The US military plans to expand the existing Pinon Canyon Maneuver Site (PCMS) in SE Colorado. The current site was acquired forcibly by the military on 1983 with the promise, at that time, of no future expansion.

Now they want 5 million acres. The final expansion would be a tract of land larger than the state of Connecticut. Entire counties would be taken. The proposal is beyond reasonable and is outrageous.

Once this land is taken and used by the US military, it will never be usable or returnable again to private ownership because of the danger of unexploded ordinance. I foresee the destruction of this land to be only for oil/gas exploitation in an area out of sight by the EPA. Once the land is ruined, the area would then be a likely candidate for spend nuclear fuel disposal.

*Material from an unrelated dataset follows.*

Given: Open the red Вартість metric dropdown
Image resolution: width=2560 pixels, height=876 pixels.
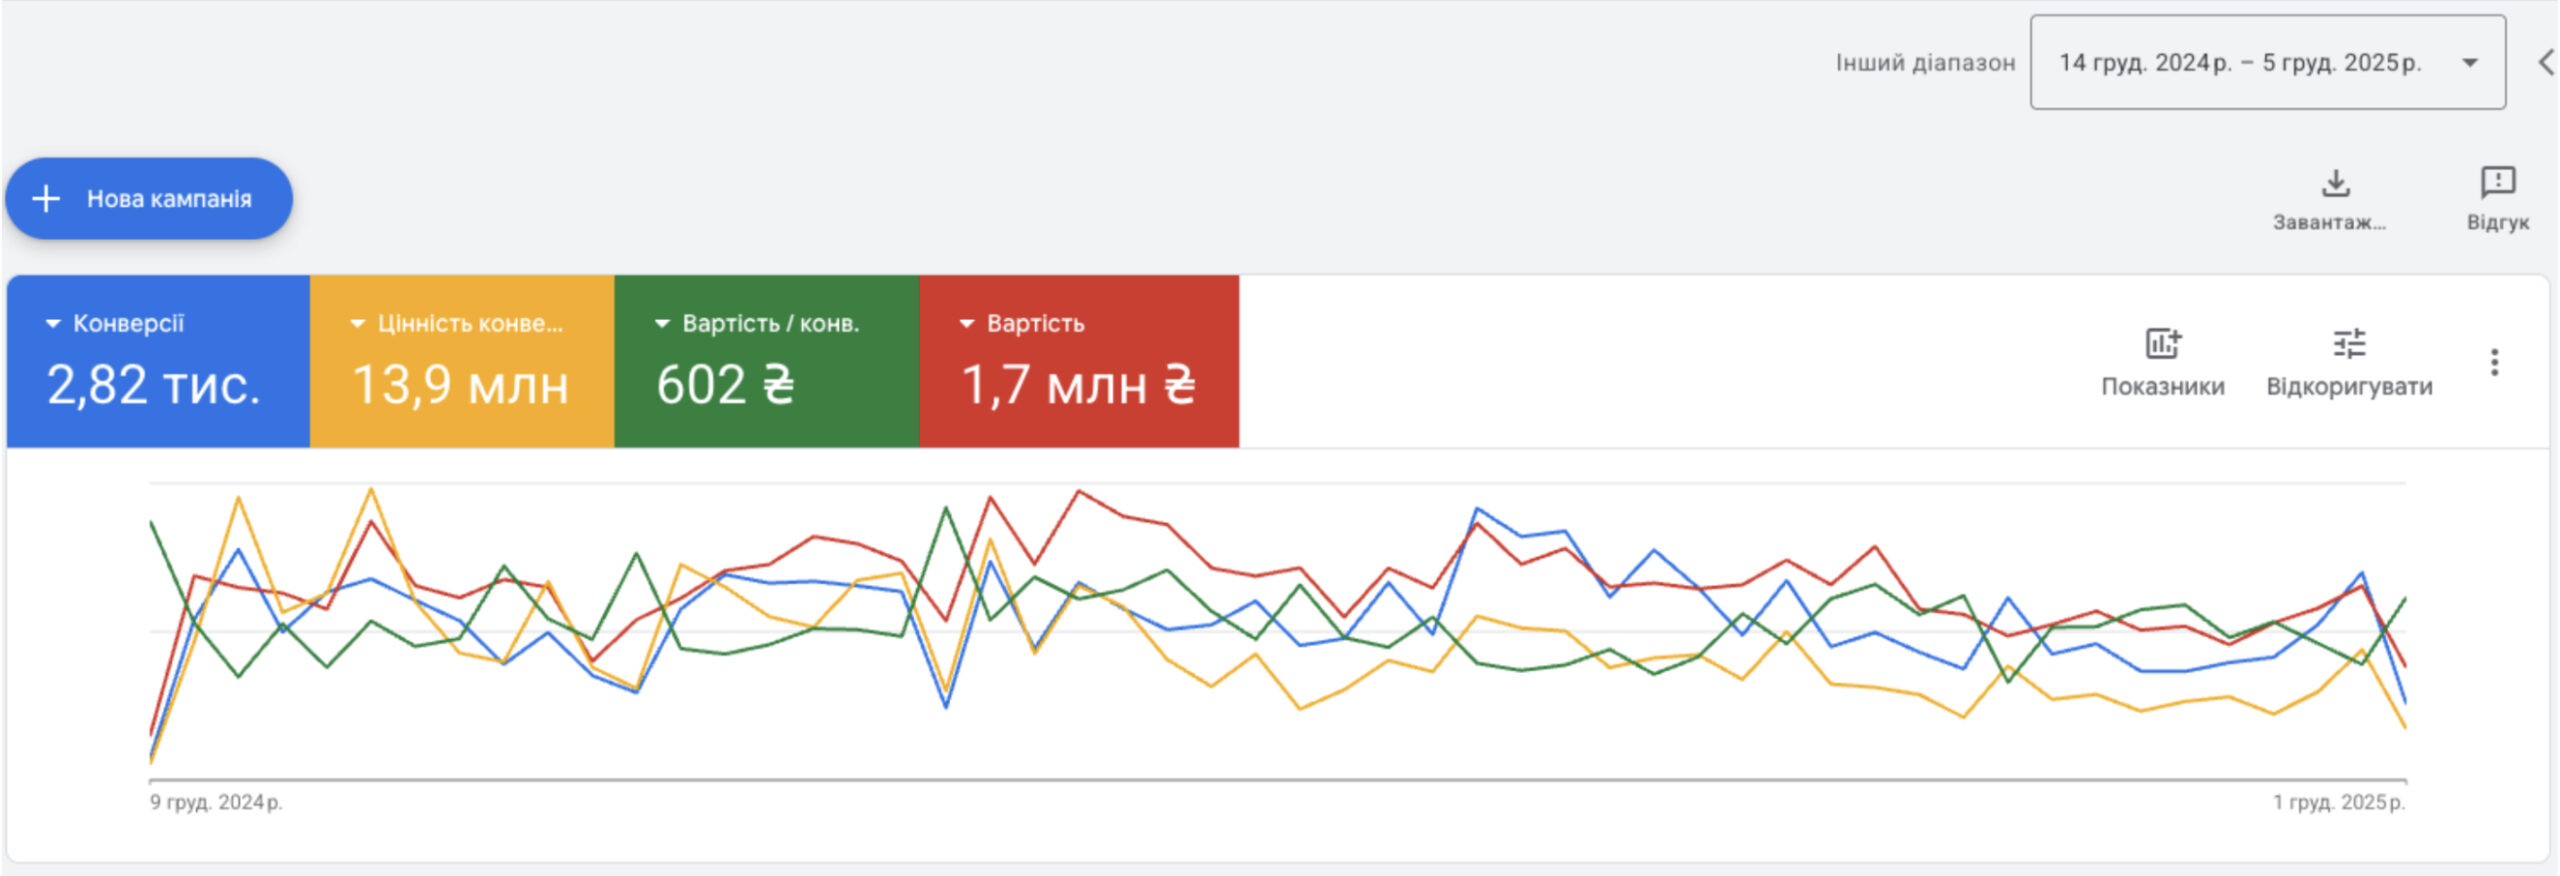Looking at the screenshot, I should [x=967, y=324].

This land contains vast prairie land as well as deep canyons with scrub trees and rock outcrops. The area, unlike vast stretches in Nevada, is agriculturally productive. The area contains archeological ruins, Native American camp sites, and the oldest known dinosaur tracks preserved in surface rock. Some of the area is already public land as the Comanche National Grassland, but that also would be lost.

The land is rich in oil/gas reserves. Efforts to expand this PCMS began in 2002 to provide training for military involvement in Afghanistan. The effort is near its end, but the Army still wants the land.

Go to www.pinoncanyon.com for more details.

Kee

I love it when the moonbats fight over the same turf. Wind farms, nimby!